EX-10.9 7 d51311dex109.htm EX-10.9 EX-10.9

Exhibit 10.9

HIGHLANDS REIT, INC.

DIRECTOR COMPENSATION PROGRAM

This Highlands REIT, Inc. (the “Company”) Director Compensation Program (this “Program”) for non-employee directors of the Company (the “Directors”) shall be effective as of the effectiveness of the distribution by InvenTrust Properties Corp. to its stockholders of all of the outstanding shares of common stock of the Company (the “Effective Date”).

Cash Compensation

Effective as of the Effective Date, each Director shall receive the following annual retainers:

 

Director:

   $ 150,000   

Chairman of the Board (additional retainer):

   $ 10,000   

All annual retainers will be paid in cash quarterly in arrears promptly following the end of the applicable calendar quarter, but in no event more than 30 days after the end of such quarter.

Equity Compensation

 

Initial Grant:      Each Director who is serving at the Effective Date shall, on the Effective Date, automatically be granted shares of common stock of the Company (“Common Stock”) in an amount equal to $50,000 (the “Initial Grant”).
Annual Grant:      Each individual who is initially elected as a Director on the date of an annual meeting of the Company’s stockholders and each Director who is serving on the board of directors of the Company (the “Board”) as of the date of each annual meeting of the Company’s stockholders and who continues to serve as a Director immediately following such annual meeting shall, on the date of such annual meeting, automatically be granted shares of Common Stock an amount equal to $50,000 (the “Annual Grant”).

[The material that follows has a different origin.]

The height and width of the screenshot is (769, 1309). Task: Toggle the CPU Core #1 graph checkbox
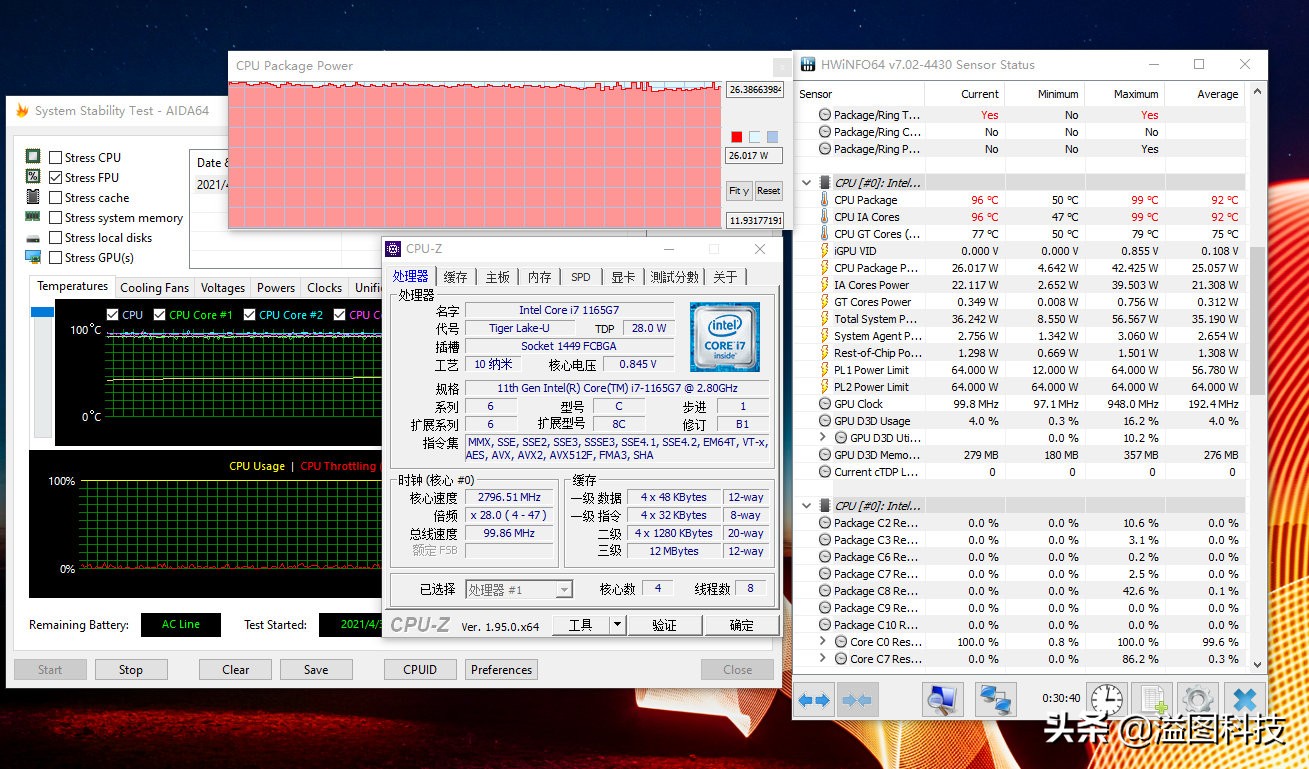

Each Initial Grant and each Annual Grant shall be fully vested as of the applicable date of grant.

Miscellaneous

For purposes of determining the number of shares of Common Stock subject to each Initial Grant and each Annual Grant, the dollar value of such grant shall be divided by the fair market value of a share of Common Stock on the date of such grant, as determined by the Board in good faith, in each case rounded up to the nearest whole share of Common Stock.

The terms of each award of shares of Common Stock under this Program shall be subject to the applicable Company equity incentive plan under which the grant is made and, to the extent determined by the Company, the terms set forth in a written award agreement in a form prescribed by the Board or a committee designated by the Board.


Effectiveness, Amendment, Modification and Termination

This Program shall become effective as of the Effective Date. This Program may be amended, modified or terminated by the Board at any time and from time to time in its sole discretion.